Green Label Program Takes Its Final Bow in 2009
Original Indoor Air Quality Standard is Replaced by Stricter CRI Green Label Plus
As the bells ring out on the year 2009, something else will be making its exit as well – the Carpet and Rug Institute’s Green Label Standard. Developed in 1992, the Green Label standard set the first limits on carpet’s emissions of Volatile Organic Compounds. After its planned 5-year transition period, it is time for Green Label to conclude, replaced by the stronger and more comprehensive Green Label Plus standard that was adopted in July, 2004.
Beginning January 1, 2010, there will no longer be any listings on the CRI web site for carpet certified to the Green Label standard. The good news is: all U.S. manufacturers have upgraded their products to meet the GLP program, so no one will be affected by the change. More than anything else, it gives us here at CRI an opportunity to look back briefly on the challenges involved in getting to this milestone in the history of the carpet industry.
The Green Label program developed out of consumer and governmental concerns about carpet’s effect on Indoor Air Quality. The original standard, developed in cooperation with the U.S. Environmental Protection Agency, measured four compounds against an established criterion, as well as total volatile organic compounds, or TVOC. As you might expect, the work that went into developing the standard was significant, and interestingly, long before Werner Braun became president of CRI, he was involved in the dialog with the EPA in his role as a toxicologist with the The Dow Chemical Company. (For more on Werner Braun, see this earlier blog.)

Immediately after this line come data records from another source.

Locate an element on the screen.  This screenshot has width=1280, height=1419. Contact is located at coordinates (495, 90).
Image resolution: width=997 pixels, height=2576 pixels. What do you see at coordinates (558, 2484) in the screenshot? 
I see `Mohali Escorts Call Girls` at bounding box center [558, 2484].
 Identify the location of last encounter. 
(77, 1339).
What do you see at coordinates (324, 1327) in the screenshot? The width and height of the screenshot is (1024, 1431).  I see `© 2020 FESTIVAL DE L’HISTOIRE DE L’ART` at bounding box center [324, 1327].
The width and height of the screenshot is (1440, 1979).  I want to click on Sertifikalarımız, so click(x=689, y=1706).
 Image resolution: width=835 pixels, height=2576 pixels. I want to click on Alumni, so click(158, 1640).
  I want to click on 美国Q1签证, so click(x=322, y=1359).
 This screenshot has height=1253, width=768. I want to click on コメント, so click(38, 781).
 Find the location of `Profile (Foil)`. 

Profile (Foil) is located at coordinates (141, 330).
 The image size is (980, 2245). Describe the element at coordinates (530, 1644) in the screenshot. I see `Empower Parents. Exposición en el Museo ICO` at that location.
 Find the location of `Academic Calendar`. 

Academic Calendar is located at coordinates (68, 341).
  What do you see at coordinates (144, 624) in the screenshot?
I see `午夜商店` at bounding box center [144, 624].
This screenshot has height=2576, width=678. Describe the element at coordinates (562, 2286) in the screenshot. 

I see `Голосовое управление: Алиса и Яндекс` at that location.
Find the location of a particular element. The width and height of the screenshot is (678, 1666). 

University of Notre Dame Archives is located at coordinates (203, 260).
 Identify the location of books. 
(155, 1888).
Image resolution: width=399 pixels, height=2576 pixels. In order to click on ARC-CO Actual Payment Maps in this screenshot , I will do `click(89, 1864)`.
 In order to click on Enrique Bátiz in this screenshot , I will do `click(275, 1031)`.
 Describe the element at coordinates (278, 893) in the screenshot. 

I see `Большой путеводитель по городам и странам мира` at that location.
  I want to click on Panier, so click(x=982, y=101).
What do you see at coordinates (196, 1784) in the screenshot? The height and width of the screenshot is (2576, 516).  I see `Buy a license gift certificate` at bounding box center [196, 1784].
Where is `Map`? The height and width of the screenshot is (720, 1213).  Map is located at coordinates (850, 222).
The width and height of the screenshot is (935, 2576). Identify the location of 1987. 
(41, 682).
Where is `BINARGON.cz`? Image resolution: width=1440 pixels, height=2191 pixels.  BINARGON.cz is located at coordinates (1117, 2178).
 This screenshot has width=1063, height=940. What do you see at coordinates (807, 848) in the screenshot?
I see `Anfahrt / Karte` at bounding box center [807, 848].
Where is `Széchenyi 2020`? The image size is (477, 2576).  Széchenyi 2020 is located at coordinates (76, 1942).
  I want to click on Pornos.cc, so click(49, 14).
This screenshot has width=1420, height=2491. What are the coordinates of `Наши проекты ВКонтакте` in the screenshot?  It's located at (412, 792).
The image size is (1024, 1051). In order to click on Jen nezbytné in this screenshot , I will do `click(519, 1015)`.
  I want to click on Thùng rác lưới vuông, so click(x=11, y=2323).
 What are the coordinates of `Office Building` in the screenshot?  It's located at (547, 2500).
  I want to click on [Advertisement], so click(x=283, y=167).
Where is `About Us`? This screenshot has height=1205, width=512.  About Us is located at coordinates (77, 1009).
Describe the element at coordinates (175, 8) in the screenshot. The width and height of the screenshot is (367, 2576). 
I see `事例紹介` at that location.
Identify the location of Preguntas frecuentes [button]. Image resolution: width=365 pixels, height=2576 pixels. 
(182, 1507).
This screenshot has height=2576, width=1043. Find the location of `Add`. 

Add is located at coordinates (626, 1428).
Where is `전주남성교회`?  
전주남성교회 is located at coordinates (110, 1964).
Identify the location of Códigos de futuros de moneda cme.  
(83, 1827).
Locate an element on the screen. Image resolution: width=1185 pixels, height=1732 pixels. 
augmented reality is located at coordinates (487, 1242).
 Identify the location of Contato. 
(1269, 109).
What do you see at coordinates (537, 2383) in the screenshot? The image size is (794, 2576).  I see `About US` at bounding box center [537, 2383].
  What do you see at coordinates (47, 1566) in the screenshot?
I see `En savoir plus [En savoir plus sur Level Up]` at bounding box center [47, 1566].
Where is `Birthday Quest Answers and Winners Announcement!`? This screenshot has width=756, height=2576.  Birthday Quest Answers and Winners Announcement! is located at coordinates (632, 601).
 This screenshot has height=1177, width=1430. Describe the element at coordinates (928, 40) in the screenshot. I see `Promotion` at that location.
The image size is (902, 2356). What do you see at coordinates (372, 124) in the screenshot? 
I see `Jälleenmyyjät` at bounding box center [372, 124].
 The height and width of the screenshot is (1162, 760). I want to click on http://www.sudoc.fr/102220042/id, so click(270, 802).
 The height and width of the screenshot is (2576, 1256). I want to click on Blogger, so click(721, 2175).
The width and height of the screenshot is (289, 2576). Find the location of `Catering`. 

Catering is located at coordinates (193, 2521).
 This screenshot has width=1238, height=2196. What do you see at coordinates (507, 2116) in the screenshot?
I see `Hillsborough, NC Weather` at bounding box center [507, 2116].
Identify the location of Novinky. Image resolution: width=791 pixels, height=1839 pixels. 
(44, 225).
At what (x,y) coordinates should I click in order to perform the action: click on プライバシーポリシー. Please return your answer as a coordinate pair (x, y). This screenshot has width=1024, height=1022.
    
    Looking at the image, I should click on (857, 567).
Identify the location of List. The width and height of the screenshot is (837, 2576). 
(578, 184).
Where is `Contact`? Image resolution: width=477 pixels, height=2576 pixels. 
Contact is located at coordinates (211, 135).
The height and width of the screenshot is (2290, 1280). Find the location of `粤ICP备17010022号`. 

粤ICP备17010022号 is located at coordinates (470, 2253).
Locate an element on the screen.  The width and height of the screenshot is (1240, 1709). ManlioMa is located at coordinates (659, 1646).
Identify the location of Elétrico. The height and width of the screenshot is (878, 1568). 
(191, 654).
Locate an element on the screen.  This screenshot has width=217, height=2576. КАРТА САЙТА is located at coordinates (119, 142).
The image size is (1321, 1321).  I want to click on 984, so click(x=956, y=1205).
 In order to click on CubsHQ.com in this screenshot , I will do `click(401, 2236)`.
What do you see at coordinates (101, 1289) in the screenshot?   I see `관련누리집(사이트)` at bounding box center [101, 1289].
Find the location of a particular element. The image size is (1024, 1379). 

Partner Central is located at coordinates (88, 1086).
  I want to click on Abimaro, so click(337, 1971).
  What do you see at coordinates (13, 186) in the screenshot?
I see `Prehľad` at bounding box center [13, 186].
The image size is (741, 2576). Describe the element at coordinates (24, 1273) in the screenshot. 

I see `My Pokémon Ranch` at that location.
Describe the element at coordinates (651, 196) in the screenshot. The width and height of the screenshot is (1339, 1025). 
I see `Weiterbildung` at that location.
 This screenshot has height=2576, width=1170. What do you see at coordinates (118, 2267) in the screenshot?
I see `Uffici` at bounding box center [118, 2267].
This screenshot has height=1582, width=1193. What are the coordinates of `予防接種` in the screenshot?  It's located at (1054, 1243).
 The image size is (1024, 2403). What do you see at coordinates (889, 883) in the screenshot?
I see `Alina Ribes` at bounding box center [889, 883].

Green Label Plus came about as the carpet industry worked to meet the requirements of the California Indoor Air Quality regulation known as CA 01350. (Coincidentally, the California regulation is currently being updated, and the CRI is involved in the process.) Compared to Green Label, Green Label Plus measures 13 compounds against a standard criteria, plus TVOC. Carpets certified under GLP earn credit toward project totals under the U.S. Green Building Council’s Leadership in Energy and Environmental Design, or LEED program and are approved for the California Collaborative for High Performance Schools.
Congratulations and thanks to the CRI member companies and others who worked so hard over a decade ago to ensure that carpet is a low-emitting floor covering. Your efforts paid off for all of us.